Wife refuses to consider counselling
Q I’ve known my wife for 13 years, married 11 years, with two beautiful kids and countless memories from the day I met her till now.
Last year, she told me that we were done, that she’d lost respect for me, that she may have never loved me and there was nothing I could do to change her feelings. She refused to consider counselling. Above anything else, she wanted to set out on her own.
For many reasons, while it’s almost a year later, we’re still together. Our home life is still more than solid.
But nothing’s changed between the two of us, and she hasn’t seemed to change what she wants in life. I feel that I’ve improved my approach to life and am more motivated, more useful and even sometimes more happy.
I understand and respect her feelings, but I wish she’d try some professional counselling before change makes that option too late. Am I foolhardy?
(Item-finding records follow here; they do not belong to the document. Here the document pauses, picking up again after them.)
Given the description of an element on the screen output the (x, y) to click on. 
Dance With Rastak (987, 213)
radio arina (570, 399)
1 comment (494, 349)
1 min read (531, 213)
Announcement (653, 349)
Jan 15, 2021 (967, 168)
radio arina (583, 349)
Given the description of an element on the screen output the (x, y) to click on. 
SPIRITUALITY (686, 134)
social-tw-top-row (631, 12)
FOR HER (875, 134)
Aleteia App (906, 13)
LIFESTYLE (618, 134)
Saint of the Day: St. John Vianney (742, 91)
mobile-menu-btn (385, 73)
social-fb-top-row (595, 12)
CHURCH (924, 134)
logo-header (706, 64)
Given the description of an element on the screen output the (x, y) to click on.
Hanging In A A lot of people over the years have sent me their stories of sudden pronouncements by one partner or another of being “done” with their relationship and wanting out.
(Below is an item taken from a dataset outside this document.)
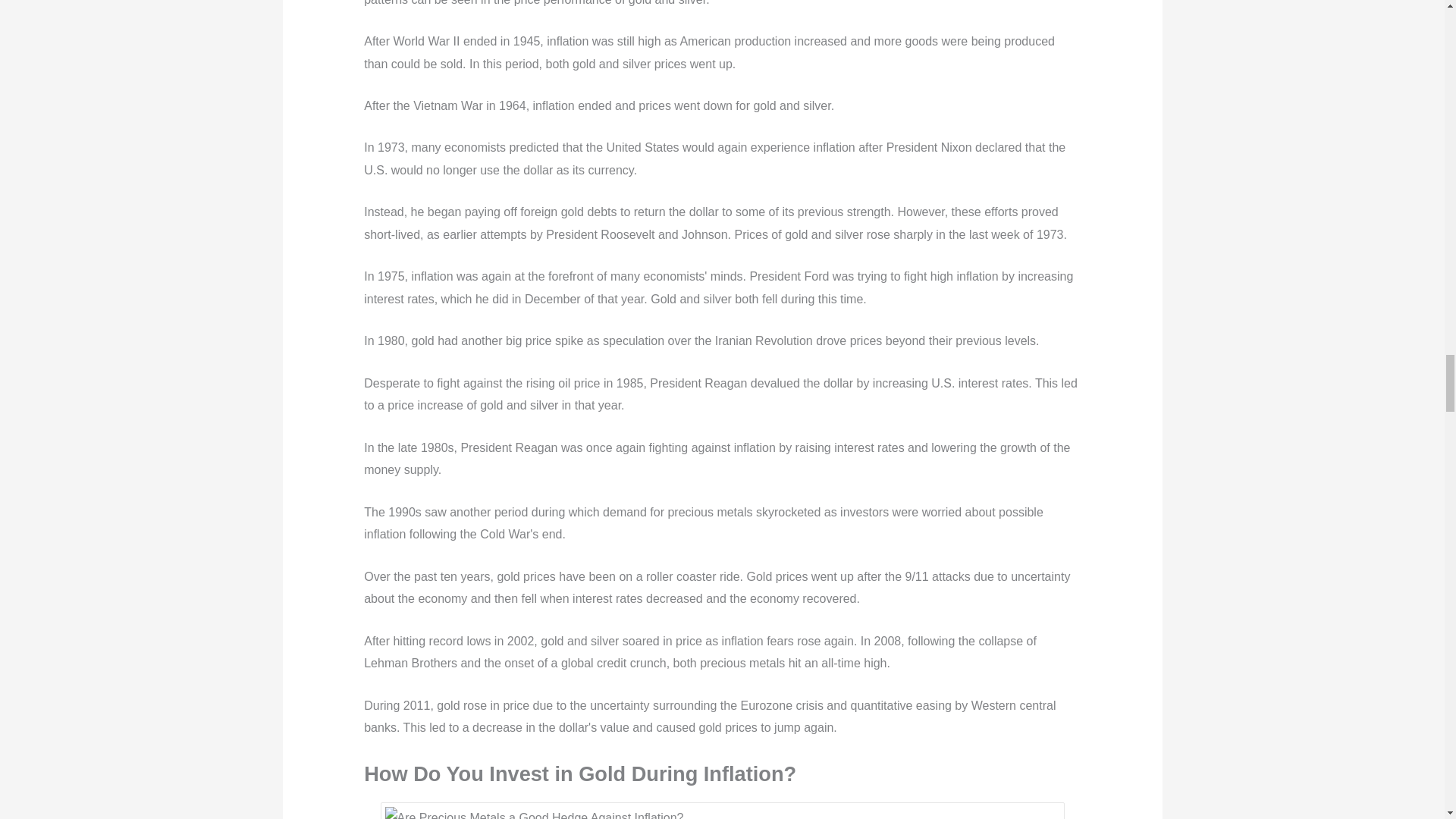
Are Precious Metals a Good Hedge Against Inflation? (722, 812)
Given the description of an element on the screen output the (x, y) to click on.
Yet there’s a “wow” factor in this case, for many reasons:
“Wow” that she said all that to you, yet didn’t leave. “Wow” that you didn’t just listen, you actually heard her and made changes in yourself.
But there’s also a worrisome “wow” that neither of you have sought some counselling for your own sakes, let alone for the marriage.
No, I don’t think you’re foolhardy, but I do think you should bolster yourself for the future.
Get counselling for yourself. Learn how far you’re willing to go to keep the marriage together, and discover too where your boundaries exist.
Your getting counselling may encourage her to do the same. If not, her statement that “nothing you could do” would change her feelings remains a threat overshadowing your relationship, implying that she could walk out any day.
Understanding and respecting her feelings is important, but make sure you respect yourself, too.